Ramkhelawan-Bhana favored the Nigerian naira and Kenyan schilling on a short-term basis, while observing that the ZAR was highly correlated to EM outflows. Hanif viewed African currency markets as generally too illiquid to invest in (“the bid-ask spreads make it too expensive”) unless one had a strong view.
Daly advised investors to avoid the cedi, “although it could be a great trade if the Ghanaians perform better than expected on the fiscal front.” This provoked further discussion on Ghana, with Lambert suggesting that he would be willing to bet on the cedi. In contrarian style, Bailey-Smith expected outperformance from Ghana because, “all the bad news has been priced in, and Finance Minister Seth Tekper has lost popularity domestically for raising fuel and utility prices, which is probably a good sign.” Ramkhelawan-Bhana saw the next 18 months in Ghana as being too uncertain to make a call, adding that the country “tends to over-spend during election years.” However, she predicted a restoration of market confidence could occur once oil revenues increased and government spending were brought under control.
The three investor speakers, asked to make the case for buying African debt, each voiced a different rationale. For Hanif, growth was king. “Sub-Saharan Africa is expected to grow 8% over the next decade, after growing 6% in the past decade. If you don’t play here, you are missing out on an opportunity.” Daly argued that the continent was under-researched and under-owned. For Lambert, benchmarked investors would most likely be interested in the alpha sub-Saharan Africa can contribute to returns. Ramkhelawan-Bhana added factors such as an emerging middle class looking for consumer goods, structural reforms, and more sustainable debt ratios.
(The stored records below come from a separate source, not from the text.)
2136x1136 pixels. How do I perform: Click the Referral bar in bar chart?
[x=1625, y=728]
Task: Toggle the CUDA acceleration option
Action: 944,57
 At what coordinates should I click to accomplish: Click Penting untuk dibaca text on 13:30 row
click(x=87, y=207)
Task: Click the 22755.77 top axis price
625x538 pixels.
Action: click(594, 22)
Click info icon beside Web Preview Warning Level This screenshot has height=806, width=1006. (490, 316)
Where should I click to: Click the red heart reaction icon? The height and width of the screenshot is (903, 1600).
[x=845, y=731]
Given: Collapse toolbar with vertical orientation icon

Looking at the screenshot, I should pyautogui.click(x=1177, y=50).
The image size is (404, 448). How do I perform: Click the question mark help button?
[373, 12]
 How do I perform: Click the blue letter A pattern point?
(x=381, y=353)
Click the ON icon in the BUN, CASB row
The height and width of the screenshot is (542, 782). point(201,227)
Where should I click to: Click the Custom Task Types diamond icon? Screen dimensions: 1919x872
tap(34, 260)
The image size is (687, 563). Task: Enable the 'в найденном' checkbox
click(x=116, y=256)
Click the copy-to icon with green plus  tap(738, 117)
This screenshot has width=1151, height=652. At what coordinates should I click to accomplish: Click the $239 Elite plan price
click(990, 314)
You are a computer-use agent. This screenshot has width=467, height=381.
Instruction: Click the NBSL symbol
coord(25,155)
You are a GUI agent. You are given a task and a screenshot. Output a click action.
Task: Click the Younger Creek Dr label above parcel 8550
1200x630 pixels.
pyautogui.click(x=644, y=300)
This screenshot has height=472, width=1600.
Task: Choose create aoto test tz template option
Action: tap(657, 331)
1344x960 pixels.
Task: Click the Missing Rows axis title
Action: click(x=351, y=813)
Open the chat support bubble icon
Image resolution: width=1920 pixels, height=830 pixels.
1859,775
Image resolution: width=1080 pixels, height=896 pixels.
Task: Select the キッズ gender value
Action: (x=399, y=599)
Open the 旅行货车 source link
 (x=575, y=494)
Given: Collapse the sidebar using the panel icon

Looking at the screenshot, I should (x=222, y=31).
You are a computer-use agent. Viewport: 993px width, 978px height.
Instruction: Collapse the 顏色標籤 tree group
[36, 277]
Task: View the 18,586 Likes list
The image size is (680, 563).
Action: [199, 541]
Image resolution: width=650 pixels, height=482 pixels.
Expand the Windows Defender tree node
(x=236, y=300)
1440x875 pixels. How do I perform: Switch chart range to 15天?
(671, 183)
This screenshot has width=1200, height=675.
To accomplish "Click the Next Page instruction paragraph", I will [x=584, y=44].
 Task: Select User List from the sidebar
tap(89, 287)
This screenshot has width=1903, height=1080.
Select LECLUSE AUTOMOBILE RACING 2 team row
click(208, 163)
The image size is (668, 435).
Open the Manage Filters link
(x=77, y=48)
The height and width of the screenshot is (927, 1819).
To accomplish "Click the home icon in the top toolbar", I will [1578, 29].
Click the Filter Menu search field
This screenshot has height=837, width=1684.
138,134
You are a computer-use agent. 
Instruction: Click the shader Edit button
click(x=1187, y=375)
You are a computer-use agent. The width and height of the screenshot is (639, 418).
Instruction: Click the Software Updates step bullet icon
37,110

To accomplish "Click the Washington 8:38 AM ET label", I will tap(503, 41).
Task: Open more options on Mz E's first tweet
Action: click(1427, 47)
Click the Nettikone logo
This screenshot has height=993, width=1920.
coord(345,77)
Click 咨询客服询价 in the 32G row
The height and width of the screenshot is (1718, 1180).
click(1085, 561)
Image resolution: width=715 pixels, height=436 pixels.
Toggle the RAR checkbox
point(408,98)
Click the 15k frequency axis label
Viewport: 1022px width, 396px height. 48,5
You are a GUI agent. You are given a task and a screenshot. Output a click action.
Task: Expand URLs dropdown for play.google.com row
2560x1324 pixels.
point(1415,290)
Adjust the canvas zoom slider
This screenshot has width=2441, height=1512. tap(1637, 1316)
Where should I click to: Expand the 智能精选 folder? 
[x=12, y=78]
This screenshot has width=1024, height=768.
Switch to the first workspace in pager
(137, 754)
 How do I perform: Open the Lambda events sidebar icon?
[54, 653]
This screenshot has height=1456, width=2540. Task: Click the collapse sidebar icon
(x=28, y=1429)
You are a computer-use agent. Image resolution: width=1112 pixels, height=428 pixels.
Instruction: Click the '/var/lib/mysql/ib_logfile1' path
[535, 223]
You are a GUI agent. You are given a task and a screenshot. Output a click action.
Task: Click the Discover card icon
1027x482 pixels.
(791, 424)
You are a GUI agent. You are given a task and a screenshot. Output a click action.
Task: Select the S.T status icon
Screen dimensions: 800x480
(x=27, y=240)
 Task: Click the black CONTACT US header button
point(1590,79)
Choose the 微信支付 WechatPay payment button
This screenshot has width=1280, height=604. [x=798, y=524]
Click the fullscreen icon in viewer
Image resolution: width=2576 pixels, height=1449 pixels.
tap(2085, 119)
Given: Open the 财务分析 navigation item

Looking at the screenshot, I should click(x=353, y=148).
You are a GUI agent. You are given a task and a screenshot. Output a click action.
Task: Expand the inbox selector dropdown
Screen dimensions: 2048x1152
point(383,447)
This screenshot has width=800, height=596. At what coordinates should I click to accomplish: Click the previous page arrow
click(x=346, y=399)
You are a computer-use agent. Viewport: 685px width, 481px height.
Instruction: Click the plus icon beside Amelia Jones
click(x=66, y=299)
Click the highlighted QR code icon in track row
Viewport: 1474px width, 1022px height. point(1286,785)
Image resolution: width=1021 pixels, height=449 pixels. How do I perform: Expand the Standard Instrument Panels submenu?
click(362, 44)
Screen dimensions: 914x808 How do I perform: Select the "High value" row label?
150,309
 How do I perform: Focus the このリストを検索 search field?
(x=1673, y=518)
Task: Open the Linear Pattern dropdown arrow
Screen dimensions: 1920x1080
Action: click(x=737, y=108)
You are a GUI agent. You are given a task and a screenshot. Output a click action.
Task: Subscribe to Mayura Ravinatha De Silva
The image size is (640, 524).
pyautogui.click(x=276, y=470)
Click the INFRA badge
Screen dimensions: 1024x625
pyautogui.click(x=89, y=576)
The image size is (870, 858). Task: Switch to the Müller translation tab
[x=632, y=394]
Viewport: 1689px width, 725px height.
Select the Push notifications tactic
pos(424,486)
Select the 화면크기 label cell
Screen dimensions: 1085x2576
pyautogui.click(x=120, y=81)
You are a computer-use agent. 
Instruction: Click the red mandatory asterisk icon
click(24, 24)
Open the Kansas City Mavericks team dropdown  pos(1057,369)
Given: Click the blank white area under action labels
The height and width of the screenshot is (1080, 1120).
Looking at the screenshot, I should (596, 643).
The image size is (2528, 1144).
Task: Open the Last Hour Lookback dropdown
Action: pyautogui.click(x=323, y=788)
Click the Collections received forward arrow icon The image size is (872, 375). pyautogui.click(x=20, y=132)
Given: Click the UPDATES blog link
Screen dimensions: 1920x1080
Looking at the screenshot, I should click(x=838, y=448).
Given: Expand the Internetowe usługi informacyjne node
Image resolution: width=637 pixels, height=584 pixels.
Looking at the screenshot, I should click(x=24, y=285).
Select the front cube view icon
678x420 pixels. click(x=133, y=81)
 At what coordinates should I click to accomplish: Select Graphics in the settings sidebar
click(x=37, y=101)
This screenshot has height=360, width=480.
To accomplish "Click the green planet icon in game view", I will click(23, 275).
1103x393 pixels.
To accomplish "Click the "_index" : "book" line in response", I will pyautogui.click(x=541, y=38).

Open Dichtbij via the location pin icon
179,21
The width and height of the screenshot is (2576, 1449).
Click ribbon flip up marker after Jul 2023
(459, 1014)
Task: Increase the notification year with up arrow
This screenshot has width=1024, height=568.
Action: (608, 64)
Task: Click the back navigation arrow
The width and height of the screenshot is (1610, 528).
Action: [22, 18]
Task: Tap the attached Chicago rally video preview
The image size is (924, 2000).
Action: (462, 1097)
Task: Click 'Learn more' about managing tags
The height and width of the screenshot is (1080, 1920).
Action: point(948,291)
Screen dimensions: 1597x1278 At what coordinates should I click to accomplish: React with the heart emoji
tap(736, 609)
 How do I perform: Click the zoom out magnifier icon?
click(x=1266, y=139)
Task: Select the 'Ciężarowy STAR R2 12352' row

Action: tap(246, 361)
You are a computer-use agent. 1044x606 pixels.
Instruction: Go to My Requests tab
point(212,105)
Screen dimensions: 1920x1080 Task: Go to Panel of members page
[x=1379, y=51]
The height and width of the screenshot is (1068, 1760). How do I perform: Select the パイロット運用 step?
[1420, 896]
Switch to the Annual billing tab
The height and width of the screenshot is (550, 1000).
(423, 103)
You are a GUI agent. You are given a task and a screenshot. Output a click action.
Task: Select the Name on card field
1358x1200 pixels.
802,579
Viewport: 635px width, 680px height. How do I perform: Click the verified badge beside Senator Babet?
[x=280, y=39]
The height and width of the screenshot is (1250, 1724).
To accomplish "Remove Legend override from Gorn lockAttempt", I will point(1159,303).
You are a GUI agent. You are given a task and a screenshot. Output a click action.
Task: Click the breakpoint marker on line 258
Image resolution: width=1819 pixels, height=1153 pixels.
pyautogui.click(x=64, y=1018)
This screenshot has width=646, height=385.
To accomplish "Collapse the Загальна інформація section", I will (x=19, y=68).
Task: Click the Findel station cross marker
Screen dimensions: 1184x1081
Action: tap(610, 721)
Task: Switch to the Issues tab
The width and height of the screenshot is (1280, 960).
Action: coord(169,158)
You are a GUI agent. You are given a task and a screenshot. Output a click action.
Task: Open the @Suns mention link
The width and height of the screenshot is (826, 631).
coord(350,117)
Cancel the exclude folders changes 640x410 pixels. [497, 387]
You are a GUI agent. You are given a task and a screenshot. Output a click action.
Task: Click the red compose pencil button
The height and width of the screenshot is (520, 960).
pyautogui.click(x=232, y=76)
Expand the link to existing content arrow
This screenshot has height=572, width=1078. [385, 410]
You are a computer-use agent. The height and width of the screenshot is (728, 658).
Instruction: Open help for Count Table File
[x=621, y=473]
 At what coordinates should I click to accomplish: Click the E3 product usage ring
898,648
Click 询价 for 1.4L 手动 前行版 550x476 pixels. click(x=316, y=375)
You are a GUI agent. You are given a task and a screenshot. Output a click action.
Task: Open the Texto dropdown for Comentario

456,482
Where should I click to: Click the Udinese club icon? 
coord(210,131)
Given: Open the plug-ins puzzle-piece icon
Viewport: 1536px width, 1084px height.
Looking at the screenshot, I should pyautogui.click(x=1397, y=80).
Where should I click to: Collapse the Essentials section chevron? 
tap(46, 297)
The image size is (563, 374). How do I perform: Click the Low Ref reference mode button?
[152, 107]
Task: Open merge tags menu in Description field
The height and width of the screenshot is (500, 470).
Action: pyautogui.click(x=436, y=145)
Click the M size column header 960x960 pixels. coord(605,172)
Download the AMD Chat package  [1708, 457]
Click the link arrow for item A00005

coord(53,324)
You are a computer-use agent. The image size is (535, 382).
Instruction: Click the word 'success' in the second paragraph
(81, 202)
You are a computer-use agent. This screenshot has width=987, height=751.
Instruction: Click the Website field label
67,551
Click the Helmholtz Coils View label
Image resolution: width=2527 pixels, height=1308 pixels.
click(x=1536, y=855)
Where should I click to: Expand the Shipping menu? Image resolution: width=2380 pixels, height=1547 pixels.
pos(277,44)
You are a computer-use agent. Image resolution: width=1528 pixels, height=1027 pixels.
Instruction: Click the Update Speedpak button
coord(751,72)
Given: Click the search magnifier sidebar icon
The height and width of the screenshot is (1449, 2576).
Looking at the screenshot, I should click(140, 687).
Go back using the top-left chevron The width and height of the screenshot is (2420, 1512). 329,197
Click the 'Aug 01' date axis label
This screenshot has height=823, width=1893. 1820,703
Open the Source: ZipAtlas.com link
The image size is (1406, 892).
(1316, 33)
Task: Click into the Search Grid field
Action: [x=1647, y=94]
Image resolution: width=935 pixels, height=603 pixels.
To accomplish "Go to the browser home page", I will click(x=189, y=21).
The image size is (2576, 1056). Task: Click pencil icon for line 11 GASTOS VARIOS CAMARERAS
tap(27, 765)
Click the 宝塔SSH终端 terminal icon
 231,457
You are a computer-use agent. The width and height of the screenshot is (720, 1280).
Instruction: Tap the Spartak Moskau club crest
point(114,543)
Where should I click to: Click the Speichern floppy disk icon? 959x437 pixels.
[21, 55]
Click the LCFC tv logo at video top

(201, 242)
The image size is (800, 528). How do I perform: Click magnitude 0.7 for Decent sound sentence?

The event concluded with audience questions, before adjourning to a cocktail reception. Panelists discussed the lack of investable debt from francophone African countries (with the exception of the Ivory Coast). Questioned on liquidity, Bailey-Smith acknowledged that it was unlikely that African local debt would ever become as widely traded as more mainstream EM credits any time soon, while highlighting that liquidity had increased dramatically in the past five years. Finally, he concluded that greater sub-Saharan African liquidity could prove a double-edged sword (“It is their idiosyncratic nature that gives you such great alpha, no?”).